-- DOCUMENT EXCERPT --
----
An ophthalmologist is a medical doctor who has done extra study to become an expert on diseases and injuries in and around the eyes. Ophthalmologists are also known as eye doctors or eye surgeons.

Some ophthalmologists specialise in conditions that affect children and babies. They're known as paediatric ophthalmologists.

Ophthalmologists use a range of treatments, including medication (for example, eye drops), glasses and contact lenses, and surgery on the eyes.

Ophthalmologists often work very closely with optometrists and orthoptists.

Why your child might see an ophthalmologist

Your child might see an ophthalmologist for a full eye health check if it looks like your child has eye problems, or if your child has had an injury to her eyes or the area around her eyes.

An ophthalmologist can diagnose and treat eye conditions like reduced vision (amblyopia), squint, juvenile glaucoma, cataracts, blocked tear ducts, blepharitis, and persistent eye infections like conjunctivitis.

If your child needs an eye operation, an ophthalmologist will do the operation.

Visiting the ophthalmologist

Before your child sees the ophthalmologist, he will usually see an orthoptist, who will do some tests to work out whether your child has any eye movement or vision problems. This usually involves closely examining your child's eyes and putting some drops into your child's eyes to dilate his pupils.

When the orthoptist has done all the tests, your child will see the ophthalmologist, who will talk to you about diagnosis and treatment options.

Your GP or child and family health nurse is always a good place to start if you're worried about your child's health or development. Your GP can help you decide about seeing an ophthalmologist and help you find someone who's right for your child. To see an ophthalmologist, you need a referral from your GP or optometrist.

Before going to an ophthalmologist

If your GP or optometrist refers your child to an ophthalmologist, it's a good idea to talk with your GP or optometrist about the following things:

  • Why you're going to the ophthalmologist: talk with your GP about why your child needs a referral to an ophthalmologist and whether there's anything you can do while you're waiting for the appointment.
  • Waiting list: how long before you can get an appointment to see the ophthalmologist?
  • Making an appointment: it might take you more than one phone call to make an appointment.
  • Cost: how much will the appointment with the ophthalmologist cost? It might be expensive, so you could check whether you can get money back from Medicare or private health insurance.
  • Location: find out where you have to go to see the ophthalmologist - for example, a public or private hospital, or consulting rooms. You might have to travel further than you expect, depending on your child's needs.

You can talk about these things and any other questions you have with your GP before you go to the ophthalmologist. You could also ask the ophthalmologist's clinic when you make your appointment. It's a good idea to write down any questions you have, so you don't forget.
----
-- LIST OF TASKS --
1. Can you turn the paragraph beginning "Before your child sees the ophthalmologist" in the text on ophthalmologists into a short list that keeps its main facts?
2. Could you give the stretch from "An ophthalmologist can" through "do the operation." in the text on ophthalmologists again, changing "eye operation" to "eye surgery"?

-- DATA BELOW --
----
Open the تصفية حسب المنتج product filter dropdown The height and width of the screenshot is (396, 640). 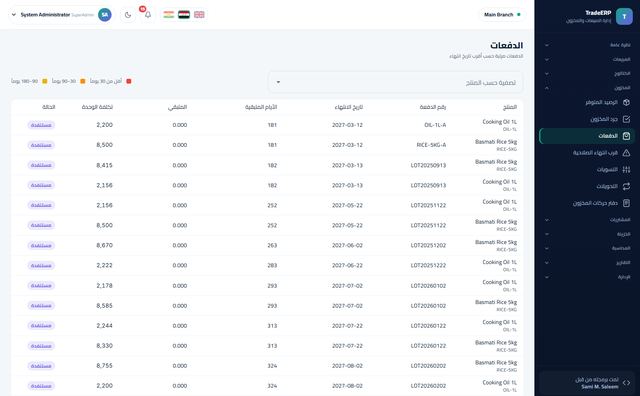point(395,82)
----
-- COMPLETED EXERCISE --
1.
- The child usually sees an orthoptist before the ophthalmologist.
- The orthoptist does tests to work out whether the child has any eye movement or vision problems.
- This usually involves closely examining the child's eyes.
- It also usually involves putting drops into the child's eyes to dilate the pupils.

2.
An ophthalmologist can diagnose and treat eye conditions like reduced vision (amblyopia), squint, juvenile glaucoma, cataracts, blocked tear ducts, blepharitis, and persistent eye infections like conjunctivitis.

If your child needs an eye surgery, an ophthalmologist will do the operation.